If you do assign any of these reserved variable names in `mapping`, your mapping will be ignored for those reserved variable names. WARNING: If you have any variables with these reserved names in your original data, those original variables will be dropped by [preprocess_data.pk()].

The default value of `mapping` is the following (which refers to original variable names in the built-in dataset [cvt]):

``` ggplot2::aes( Chemical = chemicals_analyzed.dsstox_substance_id, DTXSID = chemicals_analyzed.dsstox_substance_id, CASRN = chemicals_analyzed.dsstox_casrn, Species = subjects.species, Reference = as.character(ifelse(is.na(documents_reference.id), documents_extraction.id, documents_reference.id)), Media = series.conc_medium_normalized, Route = studies.administration_route_normalized, Dose = studies.dose_level_normalized, Dose.Units = "mg/kg", Subject = subjects.id, N_Subjects = series.n_subjects_in_series, Weight = subjects.weight_kg, Weight.Units = "kg", Time = conc_time_values.time_hr, Time.Units = "hours", Value = conc_time_values.conc, Value.Units = "mg/L", LOQ = series.loq_normalized, Value_SD = conc_time_values.conc_sd_normalized ) ```

# Data

`Route` values should be either `"oral"` (oral bolus administration) or `"iv"` (IV bolus administration), and `Media` values should be either `"blood"` or `"plasma"`.
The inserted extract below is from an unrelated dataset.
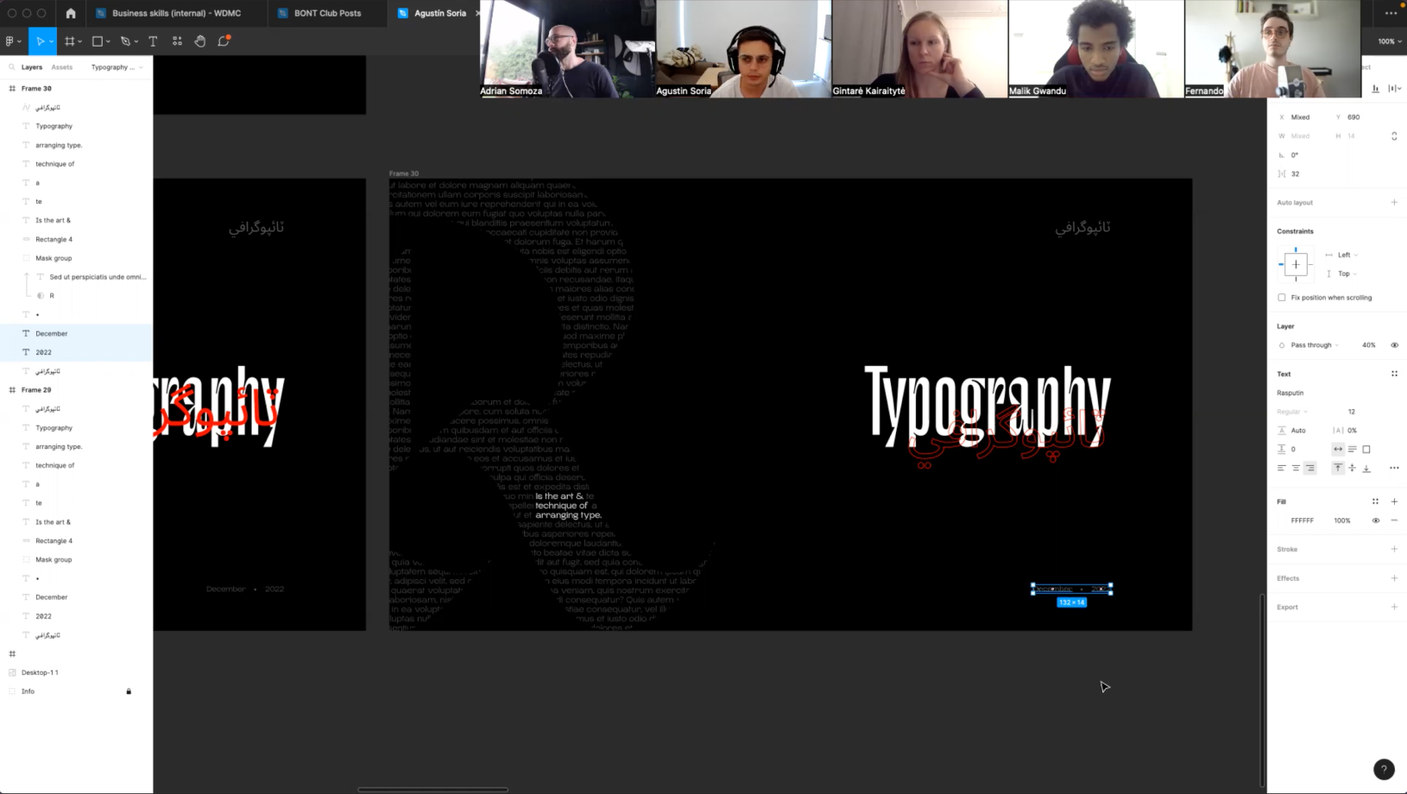
Task: Open the Comment tool with notification dot
Action: (x=224, y=41)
If `data` contains data for more than one `Chemical` and `Species`, then you should use [facet_data()] to run a "faceted" analysis. A faceted analysis will group the data according to unique combinations of the faceting variables, and produce a `pk` object for each group. The result is a [tibble::tibble()] grouped by the faceting variables, with a list column named `pk` containing the `pk` object for each group. This [tibble::tibble()] is an object of class `pk_faceted`.

All methods for `pk` objects have a corresponding version for a `pk_faceted` object, which applies the method to each `pk` object in turn and either returns the same `pk_faceted` object with a modified `pk` column (for methods that operate on a `pk` object and return a modified version of the same `pk` object like [preprocess_data()], [data_info()], [prefit()], [fit()]), or produces a [tibble::tibble()] grouped by the faceting variables, with a list column named after the `pk` method containing the results of that method (for methods that operate on a `pk` object but return something other than a modified `pk` object, e.g. [summary.pk()], [coef.pk()], [coef_sd.pk()], [predict.pk()], [residuals.pk()], [nca.pk()]).